• _Records of locating words and elements_:
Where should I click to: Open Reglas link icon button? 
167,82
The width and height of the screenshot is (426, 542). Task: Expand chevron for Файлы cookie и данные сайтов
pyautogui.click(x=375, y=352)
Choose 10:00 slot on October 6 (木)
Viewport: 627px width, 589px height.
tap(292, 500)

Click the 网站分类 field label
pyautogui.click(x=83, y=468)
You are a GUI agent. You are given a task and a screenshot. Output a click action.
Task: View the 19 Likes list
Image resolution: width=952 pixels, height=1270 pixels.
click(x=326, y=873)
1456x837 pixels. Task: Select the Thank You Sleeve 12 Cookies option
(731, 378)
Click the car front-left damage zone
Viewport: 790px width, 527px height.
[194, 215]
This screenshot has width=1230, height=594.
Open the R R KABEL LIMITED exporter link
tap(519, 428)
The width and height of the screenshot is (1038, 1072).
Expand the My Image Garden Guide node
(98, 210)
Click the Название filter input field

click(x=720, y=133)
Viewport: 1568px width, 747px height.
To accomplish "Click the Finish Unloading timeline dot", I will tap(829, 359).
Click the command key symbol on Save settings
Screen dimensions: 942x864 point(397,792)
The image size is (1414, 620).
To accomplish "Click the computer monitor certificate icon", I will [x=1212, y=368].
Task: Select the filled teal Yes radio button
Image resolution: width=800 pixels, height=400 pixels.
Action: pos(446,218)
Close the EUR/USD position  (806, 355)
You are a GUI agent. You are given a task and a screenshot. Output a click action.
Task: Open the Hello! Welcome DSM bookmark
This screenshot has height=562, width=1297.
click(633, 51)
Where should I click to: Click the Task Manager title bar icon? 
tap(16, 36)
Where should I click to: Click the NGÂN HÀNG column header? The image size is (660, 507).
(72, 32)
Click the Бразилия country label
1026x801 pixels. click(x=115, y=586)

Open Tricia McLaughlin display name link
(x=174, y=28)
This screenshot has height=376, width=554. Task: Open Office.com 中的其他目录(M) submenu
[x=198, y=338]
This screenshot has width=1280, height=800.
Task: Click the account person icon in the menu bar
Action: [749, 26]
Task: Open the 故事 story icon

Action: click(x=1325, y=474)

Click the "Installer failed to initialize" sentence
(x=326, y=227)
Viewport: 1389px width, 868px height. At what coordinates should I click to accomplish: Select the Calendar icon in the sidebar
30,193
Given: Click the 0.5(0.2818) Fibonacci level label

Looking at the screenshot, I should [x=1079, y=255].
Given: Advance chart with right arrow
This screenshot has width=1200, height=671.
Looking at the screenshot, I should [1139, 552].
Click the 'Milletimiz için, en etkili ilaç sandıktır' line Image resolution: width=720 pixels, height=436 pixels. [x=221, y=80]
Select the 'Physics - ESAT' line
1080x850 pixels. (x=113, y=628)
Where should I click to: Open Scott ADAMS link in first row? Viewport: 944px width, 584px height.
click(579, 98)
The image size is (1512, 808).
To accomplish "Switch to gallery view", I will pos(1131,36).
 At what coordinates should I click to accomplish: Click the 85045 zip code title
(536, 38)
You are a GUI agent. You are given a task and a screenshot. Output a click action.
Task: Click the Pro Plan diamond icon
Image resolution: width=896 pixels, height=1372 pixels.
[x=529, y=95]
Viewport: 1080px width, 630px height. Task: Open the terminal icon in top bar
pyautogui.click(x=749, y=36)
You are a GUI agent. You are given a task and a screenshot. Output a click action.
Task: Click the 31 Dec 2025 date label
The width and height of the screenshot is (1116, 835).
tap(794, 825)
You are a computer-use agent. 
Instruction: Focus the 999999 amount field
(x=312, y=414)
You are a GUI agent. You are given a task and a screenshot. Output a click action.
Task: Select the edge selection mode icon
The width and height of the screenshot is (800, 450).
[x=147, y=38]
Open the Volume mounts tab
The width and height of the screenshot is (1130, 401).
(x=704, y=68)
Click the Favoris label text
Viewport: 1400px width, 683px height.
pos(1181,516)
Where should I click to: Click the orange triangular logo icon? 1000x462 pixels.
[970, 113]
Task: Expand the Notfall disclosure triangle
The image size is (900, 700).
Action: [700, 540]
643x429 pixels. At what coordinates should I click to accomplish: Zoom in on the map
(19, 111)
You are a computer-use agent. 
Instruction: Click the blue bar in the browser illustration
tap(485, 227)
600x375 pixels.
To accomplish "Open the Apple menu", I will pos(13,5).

• _Work to be completed_: Recast the records as a two-column CSV headed request and answer, one row per request, starting with the line with "Task: Select the filled teal Yes radio button" and going on through the line with "(x=174, y=28)". Enclose each field in quotation marks and turn any line breaks into spaces.

• _Task result_:
request,answer
"Task: Select the filled teal Yes radio button Image resolution: width=800 pixels, height=400 pixels.","Action: pos(446,218)"
"Close the EUR/USD position","(806, 355)"
"You are a GUI agent. You are given a task and a screenshot. Output a click action. Task: Open the Hello! Welcome DSM bookmark This screenshot has height=562, width=1297.","click(633, 51)"
"Where should I click to: Click the Task Manager title bar icon?","tap(16, 36)"
"Where should I click to: Click the NGÂN HÀNG column header? The image size is (660, 507).","(72, 32)"
"Click the Бразилия country label","1026x801 pixels. click(x=115, y=586)"
"Open Tricia McLaughlin display name link","(x=174, y=28)"